Recurrent Neural Networks for Learning Long-term Temporal Dependencies
with Reanalysis of Time Scale Representation
- URL: http://arxiv.org/abs/2111.03282v1
- Date: Fri, 5 Nov 2021 06:22:58 GMT
- Title: Recurrent Neural Networks for Learning Long-term Temporal Dependencies
with Reanalysis of Time Scale Representation
- Authors: Kentaro Ohno, Atsutoshi Kumagai
- Abstract summary: We argue that the interpretation of a forget gate as a temporal representation is valid when the gradient of loss with respect to the state decreases exponentially as time goes back.
We propose an approach to construct new RNNs that can represent a longer time scale than conventional models.
- Score: 16.32068729107421
- License: http://creativecommons.org/licenses/by/4.0/
- Abstract: Recurrent neural networks with a gating mechanism such as an LSTM or GRU are
powerful tools to model sequential data.
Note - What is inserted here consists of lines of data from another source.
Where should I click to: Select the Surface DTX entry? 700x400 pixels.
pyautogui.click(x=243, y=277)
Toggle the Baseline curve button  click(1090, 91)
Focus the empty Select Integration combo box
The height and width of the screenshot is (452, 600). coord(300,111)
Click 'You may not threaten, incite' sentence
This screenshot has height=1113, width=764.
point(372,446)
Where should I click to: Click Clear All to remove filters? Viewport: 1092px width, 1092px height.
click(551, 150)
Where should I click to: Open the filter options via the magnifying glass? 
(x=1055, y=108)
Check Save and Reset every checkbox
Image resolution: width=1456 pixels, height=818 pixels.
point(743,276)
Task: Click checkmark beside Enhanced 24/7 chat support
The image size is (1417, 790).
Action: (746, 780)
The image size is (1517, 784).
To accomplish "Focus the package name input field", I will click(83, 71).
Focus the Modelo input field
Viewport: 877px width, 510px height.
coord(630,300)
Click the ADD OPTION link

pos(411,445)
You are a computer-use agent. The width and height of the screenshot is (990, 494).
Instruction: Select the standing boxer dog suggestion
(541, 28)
In the mechanism, a forget gate, which
was introduced to control information flow in a hidden state in the RNN, has
recently been re-interpreted as a representative of the time scale of the
state, i.e., a measure how long the RNN retains information on inputs. On the
basis of this interpretation, several parameter initialization methods to
exploit prior knowledge on temporal dependencies in data have been proposed to
improve learnability. However, the interpretation relies on various unrealistic
assumptions, such as that there are no inputs after a certain time point. In
this work, we reconsider this interpretation of the forget gate in a more
realistic setting. We first generalize the existing theory on gated RNNs so
that we can consider the case where inputs are successively given. We then
argue that the interpretation of a forget gate as a temporal representation is
valid when the gradient of loss with respect to the state decreases
exponentially as time goes back. We empirically demonstrate that existing RNNs
satisfy this gradient condition at the initial training phase on several tasks,
which is in good agreement with previous initialization methods. On the basis
of this finding, we propose an approach to construct new RNNs that can
represent a longer time scale than conventional models, which will improve the
learnability for long-term sequential data. We verify the effectiveness of our
method by experiments with real-world datasets.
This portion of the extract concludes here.